- WHAT IS NEEDED
Produce the records below again, word for word, but stop after the line that contains "Task: Expand the All Workspaces selector".

- THE DATA

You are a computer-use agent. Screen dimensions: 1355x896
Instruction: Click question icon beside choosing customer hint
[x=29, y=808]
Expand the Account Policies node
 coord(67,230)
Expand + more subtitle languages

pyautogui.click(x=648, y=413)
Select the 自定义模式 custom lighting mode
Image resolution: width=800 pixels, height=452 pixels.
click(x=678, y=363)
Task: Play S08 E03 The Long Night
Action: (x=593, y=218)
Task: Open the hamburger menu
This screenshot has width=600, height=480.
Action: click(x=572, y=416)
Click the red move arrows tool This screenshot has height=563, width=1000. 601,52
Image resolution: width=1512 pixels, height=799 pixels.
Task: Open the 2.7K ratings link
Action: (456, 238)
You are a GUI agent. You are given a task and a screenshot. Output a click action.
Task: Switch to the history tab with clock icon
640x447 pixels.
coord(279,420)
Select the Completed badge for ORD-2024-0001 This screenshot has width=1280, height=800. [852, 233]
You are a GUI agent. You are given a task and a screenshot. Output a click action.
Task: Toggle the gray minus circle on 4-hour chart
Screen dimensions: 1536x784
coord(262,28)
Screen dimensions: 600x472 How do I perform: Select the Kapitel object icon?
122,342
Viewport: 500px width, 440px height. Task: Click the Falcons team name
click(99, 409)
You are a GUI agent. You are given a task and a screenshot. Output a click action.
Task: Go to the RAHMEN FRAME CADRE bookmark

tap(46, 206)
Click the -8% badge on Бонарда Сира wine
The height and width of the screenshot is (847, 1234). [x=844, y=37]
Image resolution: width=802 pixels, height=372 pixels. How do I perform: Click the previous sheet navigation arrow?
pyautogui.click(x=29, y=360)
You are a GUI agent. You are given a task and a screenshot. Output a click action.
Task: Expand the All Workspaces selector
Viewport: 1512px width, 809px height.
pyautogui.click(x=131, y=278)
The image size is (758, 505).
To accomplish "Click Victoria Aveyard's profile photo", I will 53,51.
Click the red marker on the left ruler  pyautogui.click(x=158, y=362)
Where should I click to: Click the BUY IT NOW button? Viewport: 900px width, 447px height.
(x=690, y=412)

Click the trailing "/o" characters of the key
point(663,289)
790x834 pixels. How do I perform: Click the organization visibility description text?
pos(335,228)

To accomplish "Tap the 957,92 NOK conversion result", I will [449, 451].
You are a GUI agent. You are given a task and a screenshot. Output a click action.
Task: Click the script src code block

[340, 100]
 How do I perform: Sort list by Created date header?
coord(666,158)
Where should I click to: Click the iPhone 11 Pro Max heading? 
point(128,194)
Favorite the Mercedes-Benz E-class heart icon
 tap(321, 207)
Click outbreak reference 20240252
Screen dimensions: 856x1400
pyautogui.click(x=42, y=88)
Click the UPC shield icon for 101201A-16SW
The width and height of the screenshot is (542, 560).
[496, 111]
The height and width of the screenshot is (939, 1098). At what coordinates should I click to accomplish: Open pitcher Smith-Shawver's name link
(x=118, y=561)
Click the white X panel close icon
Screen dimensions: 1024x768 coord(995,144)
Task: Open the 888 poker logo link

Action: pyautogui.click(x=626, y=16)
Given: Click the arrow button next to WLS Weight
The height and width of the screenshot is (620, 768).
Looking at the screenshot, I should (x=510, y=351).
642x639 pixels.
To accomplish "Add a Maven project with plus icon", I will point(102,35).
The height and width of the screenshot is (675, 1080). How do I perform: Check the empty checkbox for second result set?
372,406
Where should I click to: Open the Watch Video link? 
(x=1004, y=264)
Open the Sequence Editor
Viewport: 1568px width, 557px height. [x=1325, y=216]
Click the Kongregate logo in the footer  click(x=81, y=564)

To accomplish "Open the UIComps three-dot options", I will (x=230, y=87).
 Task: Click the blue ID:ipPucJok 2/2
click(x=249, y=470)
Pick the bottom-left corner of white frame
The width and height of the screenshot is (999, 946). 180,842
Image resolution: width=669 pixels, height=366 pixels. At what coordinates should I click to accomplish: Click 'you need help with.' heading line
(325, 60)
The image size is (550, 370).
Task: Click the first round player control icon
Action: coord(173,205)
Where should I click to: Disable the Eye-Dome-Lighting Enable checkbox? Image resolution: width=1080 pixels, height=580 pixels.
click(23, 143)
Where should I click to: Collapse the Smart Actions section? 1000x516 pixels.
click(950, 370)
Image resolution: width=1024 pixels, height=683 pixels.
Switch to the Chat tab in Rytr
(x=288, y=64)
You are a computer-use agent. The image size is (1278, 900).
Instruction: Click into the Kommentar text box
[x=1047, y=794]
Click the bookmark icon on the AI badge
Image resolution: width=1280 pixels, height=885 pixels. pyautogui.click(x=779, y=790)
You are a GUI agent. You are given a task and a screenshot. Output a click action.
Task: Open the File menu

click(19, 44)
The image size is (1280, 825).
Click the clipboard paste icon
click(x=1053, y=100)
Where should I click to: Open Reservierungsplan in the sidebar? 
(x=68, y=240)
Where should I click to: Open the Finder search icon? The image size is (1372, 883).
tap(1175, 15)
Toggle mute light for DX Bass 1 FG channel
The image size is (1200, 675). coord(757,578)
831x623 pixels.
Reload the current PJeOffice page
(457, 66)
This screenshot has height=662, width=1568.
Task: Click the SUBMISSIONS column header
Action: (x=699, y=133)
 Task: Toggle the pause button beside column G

- OUTPUT BELOW
You are a computer-use agent. Screen dimensions: 1355x896
Instruction: Click question icon beside choosing customer hint
[x=29, y=808]
Expand the Account Policies node
 coord(67,230)
Expand + more subtitle languages

pyautogui.click(x=648, y=413)
Select the 自定义模式 custom lighting mode
Image resolution: width=800 pixels, height=452 pixels.
click(x=678, y=363)
Task: Play S08 E03 The Long Night
Action: (x=593, y=218)
Task: Open the hamburger menu
This screenshot has width=600, height=480.
Action: click(x=572, y=416)
Click the red move arrows tool This screenshot has height=563, width=1000. 601,52
Image resolution: width=1512 pixels, height=799 pixels.
Task: Open the 2.7K ratings link
Action: (456, 238)
You are a GUI agent. You are given a task and a screenshot. Output a click action.
Task: Switch to the history tab with clock icon
640x447 pixels.
coord(279,420)
Select the Completed badge for ORD-2024-0001 This screenshot has width=1280, height=800. [852, 233]
You are a GUI agent. You are given a task and a screenshot. Output a click action.
Task: Toggle the gray minus circle on 4-hour chart
Screen dimensions: 1536x784
coord(262,28)
Screen dimensions: 600x472 How do I perform: Select the Kapitel object icon?
122,342
Viewport: 500px width, 440px height. Task: Click the Falcons team name
click(99, 409)
You are a GUI agent. You are given a task and a screenshot. Output a click action.
Task: Go to the RAHMEN FRAME CADRE bookmark

tap(46, 206)
Click the -8% badge on Бонарда Сира wine
The height and width of the screenshot is (847, 1234). [x=844, y=37]
Image resolution: width=802 pixels, height=372 pixels. How do I perform: Click the previous sheet navigation arrow?
pyautogui.click(x=29, y=360)
You are a GUI agent. You are given a task and a screenshot. Output a click action.
Task: Expand the All Workspaces selector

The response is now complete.